Mais qui suivre, cependant, de Dante et de Mallarmé, qui ne cessent l’un et l’autre d’accompagner Roger Dragonetti dans ses réflexions sur la littérature ? Car ils semblent y prolonger la lutte que mène la lettre contre son double : Dante, le poète de Dieu, apparaît en effet comme une incarnation de cet Ange avec lequel Dragonetti ne cesse de se battre en s’appuyant sur Mallarmé, le poète du Néant83. Mais faut-il vraiment mettre fin à leur contredit ? Car si Dragonetti célèbre, avec Mallarmé, la victoire d’une langue poétique surgie du vide où s’est engouffré un monde sans Dieu pour y faire résonner sa propre musicalité, avec Dante, il ne cesse pour autant de faire écho, semble-t-il, à l’exigence radicale d’un Verbe divin dont le silence ne peut que condamner la littérature pour la vanité de ses fictions. Les deux termes de ce conflit représentés ici par Dante et Mallarmé ne sont pas, d’ailleurs, aussi éloignés l’un de l’autre qu’il n’y paraît.

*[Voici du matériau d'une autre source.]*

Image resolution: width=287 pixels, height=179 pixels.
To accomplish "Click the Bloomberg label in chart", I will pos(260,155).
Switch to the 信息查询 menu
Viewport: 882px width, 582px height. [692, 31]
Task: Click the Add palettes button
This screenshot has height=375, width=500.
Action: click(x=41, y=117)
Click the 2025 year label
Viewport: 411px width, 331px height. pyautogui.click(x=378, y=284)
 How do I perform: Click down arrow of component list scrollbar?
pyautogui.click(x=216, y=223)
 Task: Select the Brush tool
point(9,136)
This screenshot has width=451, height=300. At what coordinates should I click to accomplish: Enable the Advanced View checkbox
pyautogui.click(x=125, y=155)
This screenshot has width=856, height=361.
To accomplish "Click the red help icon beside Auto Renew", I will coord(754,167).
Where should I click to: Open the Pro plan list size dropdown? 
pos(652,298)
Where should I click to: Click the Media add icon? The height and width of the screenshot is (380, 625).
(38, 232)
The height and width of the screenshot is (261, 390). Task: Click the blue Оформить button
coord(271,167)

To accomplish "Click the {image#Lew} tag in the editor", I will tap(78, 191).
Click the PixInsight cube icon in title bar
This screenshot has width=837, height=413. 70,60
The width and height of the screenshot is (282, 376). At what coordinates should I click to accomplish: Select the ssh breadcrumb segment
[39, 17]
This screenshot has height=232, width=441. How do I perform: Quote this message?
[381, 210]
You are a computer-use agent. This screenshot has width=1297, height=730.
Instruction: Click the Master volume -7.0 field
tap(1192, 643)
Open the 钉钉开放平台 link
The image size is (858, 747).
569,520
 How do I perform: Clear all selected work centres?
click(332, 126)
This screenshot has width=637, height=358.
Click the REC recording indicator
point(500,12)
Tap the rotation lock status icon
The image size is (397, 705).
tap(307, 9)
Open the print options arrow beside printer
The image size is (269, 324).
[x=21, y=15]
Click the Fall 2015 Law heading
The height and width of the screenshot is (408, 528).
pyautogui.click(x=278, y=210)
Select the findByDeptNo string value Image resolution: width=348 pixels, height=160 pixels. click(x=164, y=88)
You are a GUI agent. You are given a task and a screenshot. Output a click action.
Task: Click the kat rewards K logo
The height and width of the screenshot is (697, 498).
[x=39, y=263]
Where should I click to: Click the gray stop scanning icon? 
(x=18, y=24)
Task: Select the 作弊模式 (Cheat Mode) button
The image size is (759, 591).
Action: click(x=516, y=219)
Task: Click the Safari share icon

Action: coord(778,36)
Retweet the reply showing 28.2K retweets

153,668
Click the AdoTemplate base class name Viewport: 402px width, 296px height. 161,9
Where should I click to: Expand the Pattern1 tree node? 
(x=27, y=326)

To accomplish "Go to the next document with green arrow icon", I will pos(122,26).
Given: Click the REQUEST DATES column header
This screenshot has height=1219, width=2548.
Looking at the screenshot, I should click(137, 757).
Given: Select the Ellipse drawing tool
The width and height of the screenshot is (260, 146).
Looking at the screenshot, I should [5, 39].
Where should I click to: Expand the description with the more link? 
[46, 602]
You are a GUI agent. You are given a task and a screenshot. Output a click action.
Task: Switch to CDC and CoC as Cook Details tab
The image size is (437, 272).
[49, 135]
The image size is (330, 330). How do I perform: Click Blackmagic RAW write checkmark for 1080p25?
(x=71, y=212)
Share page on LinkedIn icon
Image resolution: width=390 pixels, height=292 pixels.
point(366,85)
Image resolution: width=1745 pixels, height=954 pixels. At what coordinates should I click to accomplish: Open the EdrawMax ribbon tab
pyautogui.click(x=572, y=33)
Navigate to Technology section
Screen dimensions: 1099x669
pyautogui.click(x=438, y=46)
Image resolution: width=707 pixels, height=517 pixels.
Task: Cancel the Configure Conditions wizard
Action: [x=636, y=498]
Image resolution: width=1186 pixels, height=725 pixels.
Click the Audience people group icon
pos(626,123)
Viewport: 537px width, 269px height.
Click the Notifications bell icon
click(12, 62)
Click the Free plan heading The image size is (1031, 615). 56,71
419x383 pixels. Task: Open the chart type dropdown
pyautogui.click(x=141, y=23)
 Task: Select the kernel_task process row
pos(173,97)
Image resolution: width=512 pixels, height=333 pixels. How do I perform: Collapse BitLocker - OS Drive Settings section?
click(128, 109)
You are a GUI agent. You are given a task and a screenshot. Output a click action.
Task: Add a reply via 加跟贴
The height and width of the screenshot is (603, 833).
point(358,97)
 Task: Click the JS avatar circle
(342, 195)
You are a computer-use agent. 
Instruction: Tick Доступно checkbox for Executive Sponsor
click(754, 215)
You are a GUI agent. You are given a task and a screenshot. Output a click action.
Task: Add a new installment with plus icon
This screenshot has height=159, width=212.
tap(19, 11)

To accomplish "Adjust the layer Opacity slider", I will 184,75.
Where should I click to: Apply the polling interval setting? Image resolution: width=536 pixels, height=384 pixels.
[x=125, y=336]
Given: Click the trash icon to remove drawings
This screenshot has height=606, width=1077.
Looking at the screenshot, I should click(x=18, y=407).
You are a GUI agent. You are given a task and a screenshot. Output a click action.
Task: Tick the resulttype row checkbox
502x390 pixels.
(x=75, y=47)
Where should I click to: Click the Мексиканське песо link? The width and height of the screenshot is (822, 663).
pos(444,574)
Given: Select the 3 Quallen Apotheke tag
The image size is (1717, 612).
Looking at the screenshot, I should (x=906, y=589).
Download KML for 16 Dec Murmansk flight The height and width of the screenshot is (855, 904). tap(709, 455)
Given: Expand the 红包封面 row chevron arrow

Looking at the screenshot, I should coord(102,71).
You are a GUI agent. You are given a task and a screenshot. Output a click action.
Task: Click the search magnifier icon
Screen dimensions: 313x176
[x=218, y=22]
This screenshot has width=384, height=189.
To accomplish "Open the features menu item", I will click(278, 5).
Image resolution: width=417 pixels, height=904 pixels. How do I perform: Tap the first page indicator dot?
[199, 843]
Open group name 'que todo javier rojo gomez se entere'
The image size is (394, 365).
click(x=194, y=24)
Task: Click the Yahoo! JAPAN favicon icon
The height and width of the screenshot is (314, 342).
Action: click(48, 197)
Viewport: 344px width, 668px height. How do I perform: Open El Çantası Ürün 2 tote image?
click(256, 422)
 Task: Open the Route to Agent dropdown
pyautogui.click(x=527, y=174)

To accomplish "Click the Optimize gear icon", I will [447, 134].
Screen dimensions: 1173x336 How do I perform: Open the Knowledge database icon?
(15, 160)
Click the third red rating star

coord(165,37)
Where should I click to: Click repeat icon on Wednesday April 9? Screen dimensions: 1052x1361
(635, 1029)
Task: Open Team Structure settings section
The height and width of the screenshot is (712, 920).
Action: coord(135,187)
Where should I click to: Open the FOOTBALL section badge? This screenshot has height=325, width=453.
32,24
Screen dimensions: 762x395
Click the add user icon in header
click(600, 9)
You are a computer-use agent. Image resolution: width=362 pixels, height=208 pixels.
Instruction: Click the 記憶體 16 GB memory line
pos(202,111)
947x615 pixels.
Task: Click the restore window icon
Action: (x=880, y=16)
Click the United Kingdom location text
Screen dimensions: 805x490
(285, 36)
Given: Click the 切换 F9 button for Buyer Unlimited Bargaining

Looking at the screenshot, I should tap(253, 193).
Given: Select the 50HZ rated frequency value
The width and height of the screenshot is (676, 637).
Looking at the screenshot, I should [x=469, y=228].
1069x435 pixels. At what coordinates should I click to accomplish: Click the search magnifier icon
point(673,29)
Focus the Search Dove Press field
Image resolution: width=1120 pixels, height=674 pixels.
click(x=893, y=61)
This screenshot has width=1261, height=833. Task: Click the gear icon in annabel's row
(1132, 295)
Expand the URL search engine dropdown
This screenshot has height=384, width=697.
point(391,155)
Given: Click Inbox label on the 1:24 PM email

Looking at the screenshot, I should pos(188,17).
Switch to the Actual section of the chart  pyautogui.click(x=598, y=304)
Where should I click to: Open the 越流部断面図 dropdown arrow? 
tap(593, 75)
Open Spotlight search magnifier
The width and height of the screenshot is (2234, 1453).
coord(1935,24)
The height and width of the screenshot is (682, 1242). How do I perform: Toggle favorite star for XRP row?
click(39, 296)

Avec Dante, Dragonetti semble tout d’abord faire de Narcisse l’habitant par excellence de la littérature. Ce qui n’est guère surprenant quand on sait qu’il hante quasiment toute la production poétique du Moyen Age. Il incarne en tout cas parfaitement cet « orgueil de l’artiste » où Dragonetti pointe le « principe moteur mais antichrétien de l’art »84, qui pousse l’écrivain à réfléchir sur le miroir du langage cette image de la beauté arrachée à Dieu dont il porte en lui-même le secret désir. Orgueil qui se manifeste autant dans les facetia et les gabs de Guillaume IX qu’à travers « l’orgueil luciférien de la raison démiurgique » auquel saint Bernard accusait Abélard de céder85. Mais qui apparaît tout aussi bien derrière « la figure idéale de l’humilitas chrétienne » que revendique une rhétorique s’efforçant ainsi de dissimuler les chatoiements séducteurs dont elle ne peut s’empêcher de parer un Verbe foncièrement irreprésentable86. Tel serait également le moteur qui entraîne le « grand chant courtois » à célébrer cette dame orgueilleuse dont il crée la fiction afin qu’elle serve de support à une parole poétique qui jouit de ses propres pouvoirs de réflexion. Jamais Jaufré Rudel n’atteindra cette auberge lointaine où se trouve enclose la dame aimée. Car « il n’y a pas d’auberge », affirme Dragonetti. Ou plutôt, « le poème est la seule auberge offerte au vain désir »87. Sa seule stanza. La passion de l’amant courtois n’est finalement, souligne Dragonetti à propos de l’amour de Paolo et Francesca, mis par Dante en Enfer, « qu’un narcissisme déguisé »88, c’est-à-dire un amour qui se coupe du monde pour s’enfermer avec les images fascinantes qui hantent le chant qui lui sert de demeure, mais qui, tel les sirènes, dissimule en vérité la mort et le vide d’une séparation radicale.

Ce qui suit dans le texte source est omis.